Si l’ensemble du rapport est satisfaisant par la philosophie qu’il porte, il semble néanmoins soutenir une orientation plus entrepreneuriale de l’insertion par l’activité économique, incarnée par un modèle de structure tourné vers une augmentation de la production et le développement d’un nombre de salariés en insertion conséquent. La Fédération est très réservée au sujet de cette orientation, qui  ne correspond pas aux caractéristiques actuelles du secteur, majoritairement associatif, et risque d’exclure des personnes en difficulté, d’un secteur qui a été conçu pour elles. Le modèle des Ateliers et Chantiers d’Insertion (Atelier chantier d’insertion) ne peut en effet se calquer sur le modèle des Entreprises d’Insertion (EI). Oui, si certains Atelier chantier d’insertion ayant développé fortement leur chiffre d’affaires peuvent évoluer, cette évolution est conditionnée à un accompagnement et une capacité d’investissement qui leur souvent fait défaut aujourd’hui et, surtout, elle ne doit pas se traduire par l’éviction des personnes les plus éloignées de l’emploi. La capacité à se développer, qui suppose la mutualisation des fonctions support ou encore le développement de la capacité de financement, évoquée dans le rapport, ne peut donc représenter la diversité des structures, leurs besoins, leur situation géographique… Les structures de petites tailles, notamment dans les territoires ruraux, doivent être soutenues, et l’Insertion par l’Activité Économique doit toujours être en mesure de proposer un accompagnement vers et dans l’emploi aux personnes qui en sont très éloignées.

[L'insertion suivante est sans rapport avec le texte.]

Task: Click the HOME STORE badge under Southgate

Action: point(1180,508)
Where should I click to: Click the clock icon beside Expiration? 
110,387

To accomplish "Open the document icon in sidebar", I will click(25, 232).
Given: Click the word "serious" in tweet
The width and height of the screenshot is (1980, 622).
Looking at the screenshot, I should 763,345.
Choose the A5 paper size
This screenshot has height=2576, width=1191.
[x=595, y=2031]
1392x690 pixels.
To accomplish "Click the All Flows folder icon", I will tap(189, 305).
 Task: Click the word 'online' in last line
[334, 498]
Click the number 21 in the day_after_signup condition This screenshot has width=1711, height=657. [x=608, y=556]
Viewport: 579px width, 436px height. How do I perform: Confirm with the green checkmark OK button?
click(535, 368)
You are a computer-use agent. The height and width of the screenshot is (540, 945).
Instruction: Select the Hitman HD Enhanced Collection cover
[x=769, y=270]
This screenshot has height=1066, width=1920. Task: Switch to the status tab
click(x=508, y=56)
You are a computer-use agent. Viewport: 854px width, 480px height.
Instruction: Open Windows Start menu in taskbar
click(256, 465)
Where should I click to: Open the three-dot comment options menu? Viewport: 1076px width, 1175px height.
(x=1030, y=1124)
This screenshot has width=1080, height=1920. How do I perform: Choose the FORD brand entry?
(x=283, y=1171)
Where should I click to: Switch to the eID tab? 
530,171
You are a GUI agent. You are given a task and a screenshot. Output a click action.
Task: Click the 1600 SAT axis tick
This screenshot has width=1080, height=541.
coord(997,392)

S’appuyant sur les enseignements des Pôles territoriaux de coopération économique, des groupements d’employeurs et de l’expérimentation Territoire zéro chômeurs de longue durée, la Fédération des acteurs de la solidarité fera donc des propositions pour construire une stratégie commune  de coopération et de mutualisation, au service de projets sociaux et économiques innovants, prenant en compte les spécificités de chaque structure, de chaque territoire et de chaque personne.

La Fédération attend désormais de l’Etat le lancement d’une concertation destinée à améliorer les politiques d’inclusion, s’appuyant sur le rapport de Jean-Marc Borello et l’expertise des associations d’insertion et des personnes en situation de précarité.